* Tarefa proposta *
Resuma em duas frases o trecho abaixo sobre Sasuke.

* Trecho do texto *

Sasuke é perfeito - não caga não peida. Último herdeiro vivo de um clã de elite da vila; ninja do melhor desempenho e melhores notas; bonito; popular [contra a própria vontade]; a mera existência dele, pelas comparações constantes, derrubam Naruto. No capítulo três, é nítido que Naruto queria muito ser ele e estar no pedestal que ele foi colocado - mal ele sabia do desconforto de Sasuke com aquela posição [a gente que já leu tudo sabe]. Já nos capítulos do teste com Kakashi, ele impressiona pela sua desenvoltura, mas decepciona pela arrogância - a partir disso, começam as suas características negativas, encabeçadas pelo seu sonho: destruir uma pessoa. Parece banal, mas é uma ambição um tanto pesada para uma criança de 12 anos. Além de tudo, Sasuke subverte o conceito de sonho, uma vez que, como ele próprio chega a falar, possui um que reside não no futuro, mas no passado. E é no seu passado que mora uma desgraça maior do que o que ele próprio tinha conhecimento.

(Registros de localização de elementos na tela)
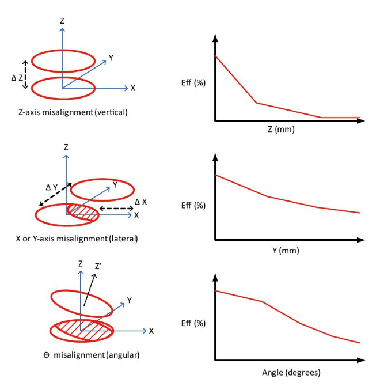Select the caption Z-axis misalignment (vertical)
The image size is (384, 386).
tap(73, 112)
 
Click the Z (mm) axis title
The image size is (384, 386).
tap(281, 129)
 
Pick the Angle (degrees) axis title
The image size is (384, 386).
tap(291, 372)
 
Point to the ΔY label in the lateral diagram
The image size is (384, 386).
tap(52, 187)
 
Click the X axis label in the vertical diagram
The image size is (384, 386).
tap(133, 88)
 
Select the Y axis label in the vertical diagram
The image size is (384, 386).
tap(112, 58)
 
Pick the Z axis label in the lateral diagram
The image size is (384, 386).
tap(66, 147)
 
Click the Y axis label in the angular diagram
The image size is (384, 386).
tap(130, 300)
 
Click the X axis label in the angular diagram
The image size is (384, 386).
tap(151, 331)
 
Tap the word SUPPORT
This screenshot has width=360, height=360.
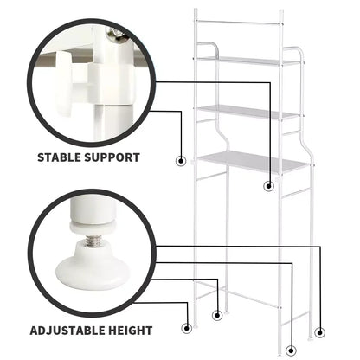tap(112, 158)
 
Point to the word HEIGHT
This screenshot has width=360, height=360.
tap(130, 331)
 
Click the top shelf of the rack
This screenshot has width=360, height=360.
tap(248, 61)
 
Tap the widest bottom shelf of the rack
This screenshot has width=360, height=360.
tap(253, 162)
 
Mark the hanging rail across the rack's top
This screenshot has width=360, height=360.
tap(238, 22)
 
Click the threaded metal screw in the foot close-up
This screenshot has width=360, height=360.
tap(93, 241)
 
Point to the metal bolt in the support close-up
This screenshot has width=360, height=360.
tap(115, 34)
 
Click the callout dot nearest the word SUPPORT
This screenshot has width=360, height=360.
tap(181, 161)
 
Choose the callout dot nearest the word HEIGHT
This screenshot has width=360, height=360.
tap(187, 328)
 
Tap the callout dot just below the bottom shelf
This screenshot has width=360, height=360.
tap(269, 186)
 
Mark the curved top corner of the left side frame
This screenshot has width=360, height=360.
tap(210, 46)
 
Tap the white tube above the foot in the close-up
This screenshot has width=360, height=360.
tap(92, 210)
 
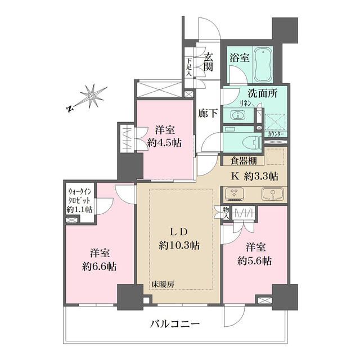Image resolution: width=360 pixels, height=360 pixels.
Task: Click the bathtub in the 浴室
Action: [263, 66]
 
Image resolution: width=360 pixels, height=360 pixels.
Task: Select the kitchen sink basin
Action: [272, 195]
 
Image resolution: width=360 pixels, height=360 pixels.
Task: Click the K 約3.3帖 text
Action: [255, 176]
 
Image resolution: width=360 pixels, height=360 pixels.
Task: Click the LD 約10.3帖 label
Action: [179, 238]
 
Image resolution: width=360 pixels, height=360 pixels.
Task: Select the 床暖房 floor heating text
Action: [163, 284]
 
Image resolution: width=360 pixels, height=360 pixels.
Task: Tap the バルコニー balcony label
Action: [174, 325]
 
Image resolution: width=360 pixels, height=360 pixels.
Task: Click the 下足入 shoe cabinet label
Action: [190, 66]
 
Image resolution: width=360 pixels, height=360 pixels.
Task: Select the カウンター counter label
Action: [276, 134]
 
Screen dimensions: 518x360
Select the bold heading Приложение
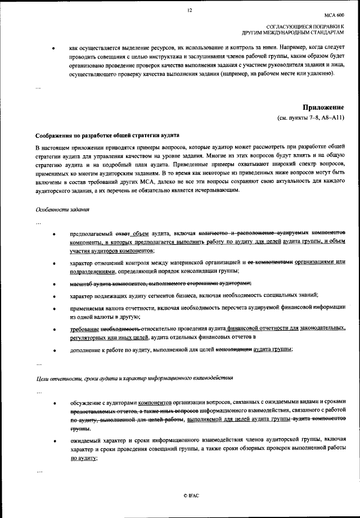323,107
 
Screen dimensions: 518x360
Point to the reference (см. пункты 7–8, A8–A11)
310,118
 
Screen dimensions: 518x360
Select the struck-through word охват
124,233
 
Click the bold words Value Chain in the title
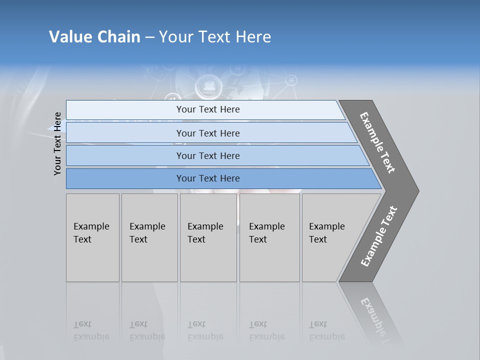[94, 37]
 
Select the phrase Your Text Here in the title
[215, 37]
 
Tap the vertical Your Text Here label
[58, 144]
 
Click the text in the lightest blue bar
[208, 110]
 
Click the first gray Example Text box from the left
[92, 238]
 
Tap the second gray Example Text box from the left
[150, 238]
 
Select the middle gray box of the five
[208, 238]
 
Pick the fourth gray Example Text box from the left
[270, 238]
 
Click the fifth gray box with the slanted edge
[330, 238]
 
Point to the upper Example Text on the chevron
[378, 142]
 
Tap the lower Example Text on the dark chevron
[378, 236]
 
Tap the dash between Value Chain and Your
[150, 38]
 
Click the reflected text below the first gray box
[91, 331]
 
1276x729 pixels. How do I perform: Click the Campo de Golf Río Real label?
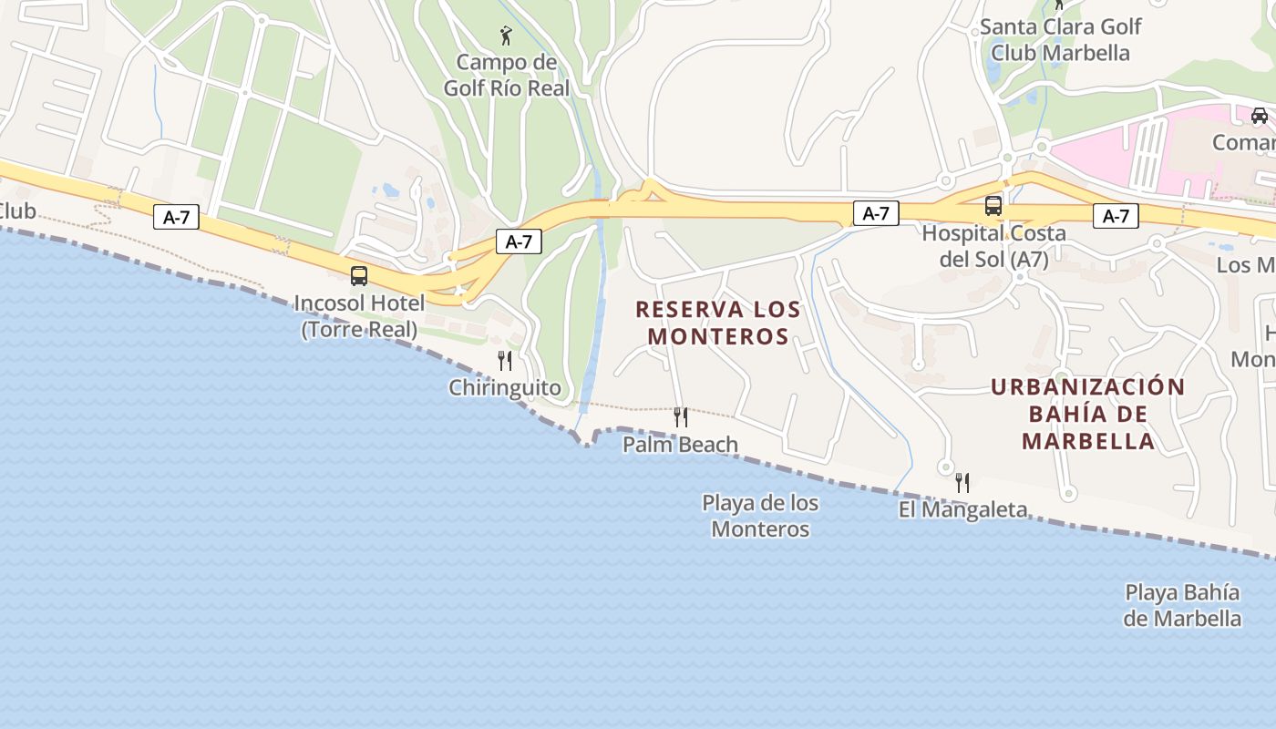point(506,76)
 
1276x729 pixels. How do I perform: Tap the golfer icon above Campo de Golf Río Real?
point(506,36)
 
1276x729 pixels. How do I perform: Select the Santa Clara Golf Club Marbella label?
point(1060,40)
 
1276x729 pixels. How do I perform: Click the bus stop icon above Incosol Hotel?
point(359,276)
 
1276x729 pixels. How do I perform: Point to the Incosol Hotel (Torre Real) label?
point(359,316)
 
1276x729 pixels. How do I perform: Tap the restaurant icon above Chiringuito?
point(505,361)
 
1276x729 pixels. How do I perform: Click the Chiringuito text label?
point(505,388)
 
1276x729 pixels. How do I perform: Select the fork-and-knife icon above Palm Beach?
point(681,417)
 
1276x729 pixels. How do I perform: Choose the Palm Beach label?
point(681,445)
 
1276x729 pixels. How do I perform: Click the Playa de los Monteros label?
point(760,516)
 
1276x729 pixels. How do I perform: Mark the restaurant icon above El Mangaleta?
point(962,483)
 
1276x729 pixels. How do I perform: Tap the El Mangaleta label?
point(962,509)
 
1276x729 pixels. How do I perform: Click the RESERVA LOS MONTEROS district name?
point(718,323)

* Resposta escrita *
Sasuke aparece como perfeito: último herdeiro vivo de um clã de elite, ninja de melhor desempenho e melhores notas, bonito e popular contra a própria vontade, e sua mera existência derruba Naruto pelas comparações constantes. A partir do teste com Kakashi surgem suas características negativas, como a arrogância e o sonho de destruir uma pessoa, um sonho que reside no passado, onde mora uma desgraça maior do que ele próprio conhecia.